I'm not 100% sure, but it sounds like you want to solve the Britney Spears problem—finding an item that makes up a certain fraction of a sample using constant memory.

Here is a statement of the problem in English, with a sketch of the solution:

… from a 2002 article by Erik D. Demaine of MIT and Alejandro López-Ortiz and J. Ian Munro of the University of Waterloo in Canada. Demaine and his colleagues have extended the algorithm to cover a more-general problem: Given a stream of length n, identify a set of size m that includes all the elements occurring with a frequency greater than n /( m +1). (In the case of m =1, this reduces to the majority problem.) The extended algorithm requires m registers for the candidate elements as well as m counters.

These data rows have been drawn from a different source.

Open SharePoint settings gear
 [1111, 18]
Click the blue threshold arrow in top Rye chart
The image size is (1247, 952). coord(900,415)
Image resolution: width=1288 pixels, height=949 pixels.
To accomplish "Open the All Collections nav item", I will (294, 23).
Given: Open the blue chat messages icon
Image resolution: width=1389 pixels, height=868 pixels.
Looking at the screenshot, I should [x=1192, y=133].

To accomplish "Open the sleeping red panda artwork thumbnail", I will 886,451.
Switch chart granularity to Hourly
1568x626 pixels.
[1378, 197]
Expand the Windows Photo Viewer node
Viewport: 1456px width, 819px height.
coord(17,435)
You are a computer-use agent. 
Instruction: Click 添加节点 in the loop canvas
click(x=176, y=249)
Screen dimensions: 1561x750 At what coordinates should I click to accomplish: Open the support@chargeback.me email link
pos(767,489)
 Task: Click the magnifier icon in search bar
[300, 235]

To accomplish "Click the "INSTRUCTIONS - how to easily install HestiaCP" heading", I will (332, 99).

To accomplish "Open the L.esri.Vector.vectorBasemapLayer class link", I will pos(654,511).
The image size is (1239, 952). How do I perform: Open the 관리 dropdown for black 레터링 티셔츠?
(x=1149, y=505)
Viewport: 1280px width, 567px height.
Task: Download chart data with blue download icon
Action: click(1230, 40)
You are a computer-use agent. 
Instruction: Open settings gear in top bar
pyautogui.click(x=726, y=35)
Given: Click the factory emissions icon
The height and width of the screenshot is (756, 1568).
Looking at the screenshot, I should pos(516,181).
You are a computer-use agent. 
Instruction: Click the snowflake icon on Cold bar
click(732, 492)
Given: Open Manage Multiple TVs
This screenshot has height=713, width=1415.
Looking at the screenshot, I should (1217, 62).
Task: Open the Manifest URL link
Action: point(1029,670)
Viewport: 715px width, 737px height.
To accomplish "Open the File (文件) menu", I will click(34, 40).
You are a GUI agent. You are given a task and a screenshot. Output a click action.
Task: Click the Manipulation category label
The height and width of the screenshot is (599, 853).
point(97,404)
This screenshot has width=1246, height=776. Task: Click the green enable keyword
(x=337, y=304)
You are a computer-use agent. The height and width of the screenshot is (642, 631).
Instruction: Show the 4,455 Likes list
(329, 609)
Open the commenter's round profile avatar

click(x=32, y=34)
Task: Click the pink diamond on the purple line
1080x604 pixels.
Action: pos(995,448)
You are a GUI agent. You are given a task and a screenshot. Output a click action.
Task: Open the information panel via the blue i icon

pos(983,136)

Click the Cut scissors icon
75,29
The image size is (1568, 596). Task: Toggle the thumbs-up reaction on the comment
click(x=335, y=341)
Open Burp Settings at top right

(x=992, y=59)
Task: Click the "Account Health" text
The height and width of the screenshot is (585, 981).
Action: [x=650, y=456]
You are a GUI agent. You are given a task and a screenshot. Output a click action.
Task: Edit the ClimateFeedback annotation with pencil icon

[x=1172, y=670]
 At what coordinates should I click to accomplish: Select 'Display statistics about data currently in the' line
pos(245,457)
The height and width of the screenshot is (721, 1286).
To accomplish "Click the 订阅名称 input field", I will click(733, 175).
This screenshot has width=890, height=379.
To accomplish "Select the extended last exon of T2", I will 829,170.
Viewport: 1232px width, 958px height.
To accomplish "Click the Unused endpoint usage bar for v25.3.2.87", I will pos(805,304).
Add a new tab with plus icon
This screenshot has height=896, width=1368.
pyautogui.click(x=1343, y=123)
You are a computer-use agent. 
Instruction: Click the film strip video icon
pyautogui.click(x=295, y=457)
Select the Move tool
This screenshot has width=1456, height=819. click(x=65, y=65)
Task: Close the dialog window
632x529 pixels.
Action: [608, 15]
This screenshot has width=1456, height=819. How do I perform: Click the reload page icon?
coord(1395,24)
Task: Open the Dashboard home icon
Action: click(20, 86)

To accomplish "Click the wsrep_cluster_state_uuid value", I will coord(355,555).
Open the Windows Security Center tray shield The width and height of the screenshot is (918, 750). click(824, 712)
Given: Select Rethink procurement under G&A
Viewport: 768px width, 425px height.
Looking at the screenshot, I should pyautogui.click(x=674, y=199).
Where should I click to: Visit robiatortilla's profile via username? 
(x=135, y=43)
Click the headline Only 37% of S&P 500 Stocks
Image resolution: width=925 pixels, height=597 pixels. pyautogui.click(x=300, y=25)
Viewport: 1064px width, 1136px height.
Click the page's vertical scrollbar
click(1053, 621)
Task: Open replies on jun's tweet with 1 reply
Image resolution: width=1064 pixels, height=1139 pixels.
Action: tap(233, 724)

The basic scheme of operation is analogous to that of the majority algorithm. When a stream ele­ment matches one of the candidates, the corresponding counter is incremented; when there is no match to any candidate, all of the counters are decremented; if a counter is at 0, the associated candidate is replaced by a new element from the stream.

A simple O(n) algorithm would be to keep a hashed map from the number found to the number of instances found. Using a hashed map is important for maintaining O(n). The, a final pass over the map will reveal the answers. This pass is also O(n) since the worst case scenario is that every element appeared only once and hence the map is the same size as the original array.